After setting my alarm last night, and waking up at 6am, I rolled out of bed, pulled on some running shorts, and wandered over to her bedroom doorway. No response. I went downstairs, downed a glass of water, found my running shoes and coat, and got ready. Twenty minutes later, I made a final call. Still no answer.
I left the house at 6:30am on my own.
The last few runs have only been a couple of kilometres. I took it slowly (or so I thought), and headed out across town on the route that adds up to a little of five kilometres - listening to podcasts along the way. I shook my head at the coincidences that happen to me when out running - I think Chaos mathematicians would describe me as a “strange attractor”. I can be in the middle of nowhere, and not have seen a car for ages - but as soon as I need to set foot in the road, to pass a construction site, for example - cars will appear from all directions, at the precise point where the road is at it’s narrowest. It happened four times in five hundred yards this morning - the final instance nearly getting me run over.

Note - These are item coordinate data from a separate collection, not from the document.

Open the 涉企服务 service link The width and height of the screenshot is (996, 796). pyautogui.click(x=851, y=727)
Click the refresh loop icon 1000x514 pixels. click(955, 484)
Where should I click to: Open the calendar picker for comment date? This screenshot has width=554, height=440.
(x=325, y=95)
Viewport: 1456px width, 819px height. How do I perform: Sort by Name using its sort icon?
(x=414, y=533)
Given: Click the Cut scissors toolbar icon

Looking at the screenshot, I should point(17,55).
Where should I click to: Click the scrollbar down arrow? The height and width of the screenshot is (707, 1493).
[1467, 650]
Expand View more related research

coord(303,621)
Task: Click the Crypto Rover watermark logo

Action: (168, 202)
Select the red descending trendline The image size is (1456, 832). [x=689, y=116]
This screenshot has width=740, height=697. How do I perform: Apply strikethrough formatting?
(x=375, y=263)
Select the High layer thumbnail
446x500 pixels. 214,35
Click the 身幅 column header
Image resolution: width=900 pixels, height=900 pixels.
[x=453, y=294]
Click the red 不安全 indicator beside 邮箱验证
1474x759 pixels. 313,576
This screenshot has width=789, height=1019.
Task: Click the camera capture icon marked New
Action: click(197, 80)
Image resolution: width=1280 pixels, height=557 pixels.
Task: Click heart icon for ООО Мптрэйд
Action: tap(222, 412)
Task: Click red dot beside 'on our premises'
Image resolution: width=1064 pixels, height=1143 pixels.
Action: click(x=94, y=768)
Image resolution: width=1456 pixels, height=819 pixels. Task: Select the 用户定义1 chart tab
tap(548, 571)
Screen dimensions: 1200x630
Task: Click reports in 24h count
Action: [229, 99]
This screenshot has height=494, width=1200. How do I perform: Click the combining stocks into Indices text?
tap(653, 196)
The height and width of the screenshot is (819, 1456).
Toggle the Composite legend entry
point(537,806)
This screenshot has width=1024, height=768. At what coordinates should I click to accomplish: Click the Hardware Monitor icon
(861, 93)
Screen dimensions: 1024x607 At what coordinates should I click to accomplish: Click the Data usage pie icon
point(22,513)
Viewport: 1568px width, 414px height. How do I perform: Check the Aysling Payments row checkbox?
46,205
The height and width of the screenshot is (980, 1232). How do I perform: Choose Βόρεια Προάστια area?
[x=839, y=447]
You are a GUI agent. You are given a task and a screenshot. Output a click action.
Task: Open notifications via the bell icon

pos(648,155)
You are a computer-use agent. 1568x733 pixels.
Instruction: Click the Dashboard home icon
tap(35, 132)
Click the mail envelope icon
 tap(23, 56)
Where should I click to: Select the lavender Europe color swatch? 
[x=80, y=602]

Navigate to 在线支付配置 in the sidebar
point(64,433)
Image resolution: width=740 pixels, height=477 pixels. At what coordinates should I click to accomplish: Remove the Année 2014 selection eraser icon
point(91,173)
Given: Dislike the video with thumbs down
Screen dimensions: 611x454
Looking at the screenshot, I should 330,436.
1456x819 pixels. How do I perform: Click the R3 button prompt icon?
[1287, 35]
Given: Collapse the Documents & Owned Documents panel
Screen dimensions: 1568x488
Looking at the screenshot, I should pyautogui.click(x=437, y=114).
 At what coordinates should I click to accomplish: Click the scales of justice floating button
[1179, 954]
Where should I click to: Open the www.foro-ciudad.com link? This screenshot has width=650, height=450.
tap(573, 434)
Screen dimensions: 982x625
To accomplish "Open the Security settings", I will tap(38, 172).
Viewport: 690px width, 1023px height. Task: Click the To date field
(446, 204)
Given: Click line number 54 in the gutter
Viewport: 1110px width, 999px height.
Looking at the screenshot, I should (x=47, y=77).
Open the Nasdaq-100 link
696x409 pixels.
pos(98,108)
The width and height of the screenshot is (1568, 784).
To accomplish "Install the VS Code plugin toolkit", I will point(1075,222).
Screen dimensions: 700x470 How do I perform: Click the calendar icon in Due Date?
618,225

I’m trying desperately to turn running into a habit. At the moment it’s still a victory of sorts for the “what you need to be doing” part of my brain over the “what you would like to be doing” part. I would like to have still been in bed. I did it though. Five and a half kilometres, with no “cheating” (no walking). Of course now I’ll be tired all day, but that’s a small price to pay in the good fight against having a backside the size of pluto.